Ref T2015. Currently the 'Lease has been broken!' message is not very helpful when diagnosing when "Lease Host" targets fail. This adds more logging around why leases move to the broken status, and exposes this information easily.
Details
- Reviewers
hach-que - Group Reviewers
Blessed Reviewers - Maniphest Tasks
- T2015: Implement Drydock
Tested this by setting blueprints to have a maximum of 0 and attempting to lease.
Diff Detail
- Repository
- rP Phabricator
- Branch
- drydock-logging
- Lint
Lint Passed - Unit
No Test Coverage - Build Status
Buildable 2553 Build 2557: [Placeholder Plan] Wait for 30 Seconds
Event Timeline
I would greatly appreciate this feature.
Currently I have two blueprints, one working-copy and one host, both of which have one resource each (manually created using the drydock create-resource command), but still I get:
exception 'Exception' with message 'Lease has been broken!' in /opt/phabricator/phabricator/src/applications/drydock/storage/DrydockLease.php:171 Stack trace: #0 /opt/phabricator/phabricator/src/applications/drydock/storage/DrydockLease.php(197): DrydockLease::waitForLeases(Array) #1 /opt/phabricator/phabricator/src/applications/harbormaster/step/HarbormasterLeaseHostBuildStepImplementation.php(32): DrydockLease->waitUntilActive() #2 /opt/phabricator/phabricator/src/applications/harbormaster/worker/HarbormasterTargetWorker.php(52): HarbormasterLeaseHostBuildStepImplementation->execute(Object(HarbormasterBuild), Object(HarbormasterBuildTarget)) #3 /opt/phabricator/phabricator/src/infrastructure/daemon/workers/PhabricatorWorker.php(91): HarbormasterTargetWorker->doWork() #4 /opt/phabricator/phabricator/src/infrastructure/daemon/workers/storage/PhabricatorWorkerActiveTask.php(158): PhabricatorWorker->executeTask() #5 /opt/phabricator/phabricator/src/infrastructure/daemon/workers/PhabricatorTaskmasterDaemon.php(20): PhabricatorWorkerActiveTask->executeTask() #6 /opt/phabricator/libphutil/src/daemon/PhutilDaemon.php(179): PhabricatorTaskmasterDaemon->run() #7 /opt/phabricator/libphutil/scripts/daemon/exec/exec_daemon.php(119): PhutilDaemon->execute() #8 {main}
Drydock is currently not supported, and it's advised that you don't use it unless you know how it works. These diffs are probably still like 6 months away (if not more) from being reviewed.

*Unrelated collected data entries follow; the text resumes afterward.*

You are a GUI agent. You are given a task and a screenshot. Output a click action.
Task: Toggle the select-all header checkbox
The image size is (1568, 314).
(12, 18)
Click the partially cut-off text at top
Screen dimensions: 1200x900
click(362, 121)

The recommendation is to not use Harbormaster / Drydock (but what you use instead is entirely up to you).
By storing the reason for the lease breaking in a field, we can show the actual reason for the lease moving into this state inside Harbormaster. If we just used log() to put the broken reason in the Drydock logs, we wouldn't be able to show more useful information inside Harbormaster.

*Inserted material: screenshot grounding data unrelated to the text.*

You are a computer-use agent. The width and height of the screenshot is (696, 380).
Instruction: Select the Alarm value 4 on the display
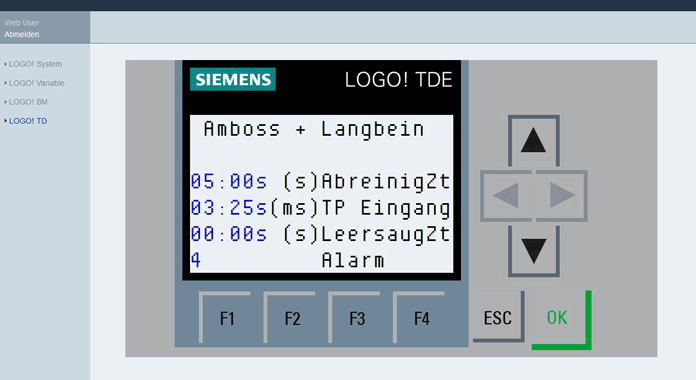pyautogui.click(x=196, y=260)
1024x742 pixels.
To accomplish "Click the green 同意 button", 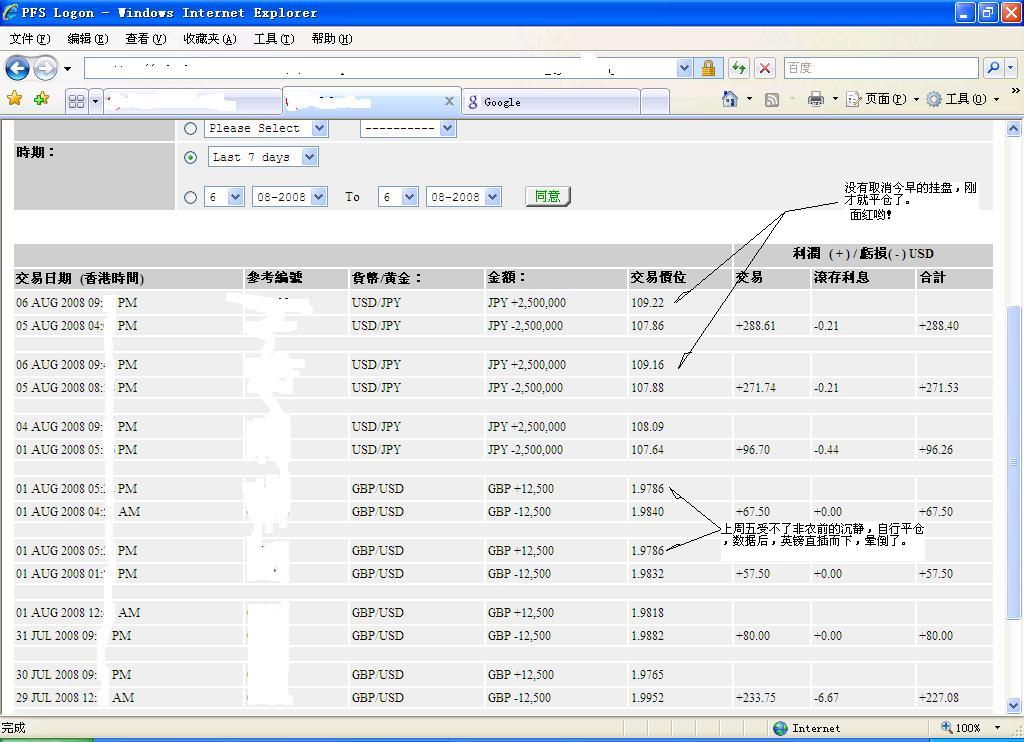I will (547, 196).
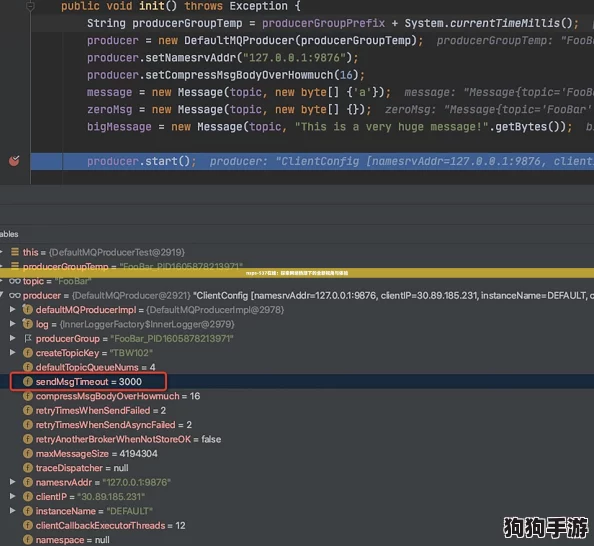Click the flag icon beside producerGroup
The height and width of the screenshot is (546, 594).
[x=28, y=338]
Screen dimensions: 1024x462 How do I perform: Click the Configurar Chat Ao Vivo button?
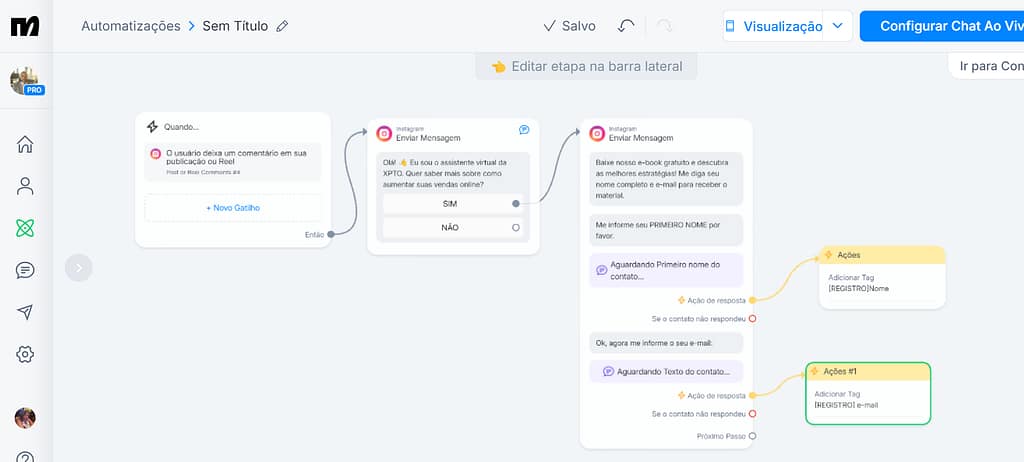click(x=941, y=26)
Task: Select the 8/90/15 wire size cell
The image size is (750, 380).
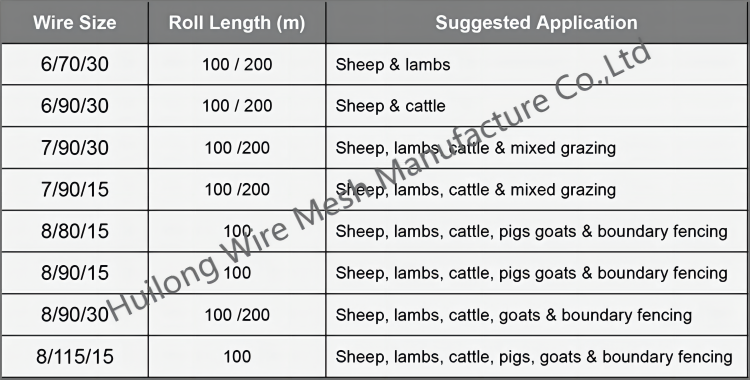Action: [75, 273]
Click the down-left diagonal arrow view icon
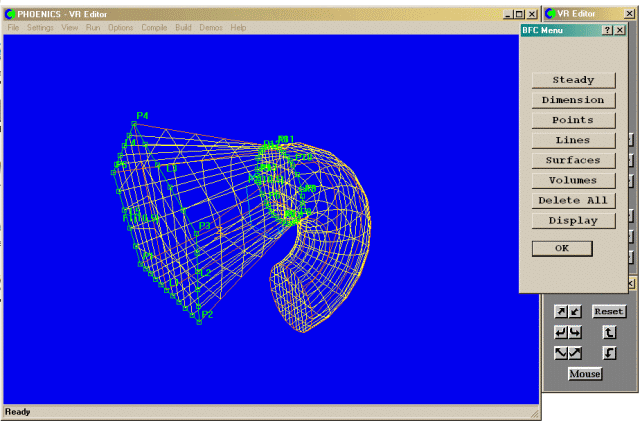640x425 pixels. point(575,312)
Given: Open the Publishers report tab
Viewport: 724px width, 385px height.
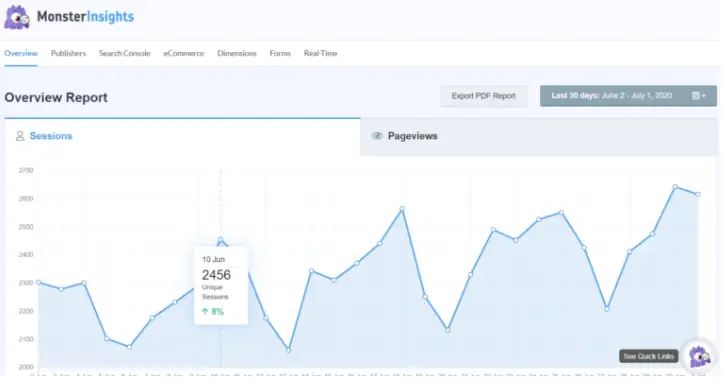Looking at the screenshot, I should [68, 53].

For example, the EC2 blueprint uses this to indicate when EC2 spot instances fail to lease because the spot price is too low. Just logging this information to Drydock and showing "Lease was broken" in Harbormaster doesn't give users actionable information to go on. By storing it in a separate field, we can show the actual "The spot price is too low to allocate a host in EC2" message in Harbormaster.
D14212 theoretically does this. I didn't add the "broken reason" stuff, but logs are a lot more structured now, so I think we could either just show recent logs or show recent logs of some subset of log types (e.g., "leasebrokenlogtype"). I also don't like shoving strings into the database if we can avoid it, since they aren't translatable (old logs weren't either, but new logs are as translatable as possible).
I think this is just a display logic issue for Harbormaster now, though.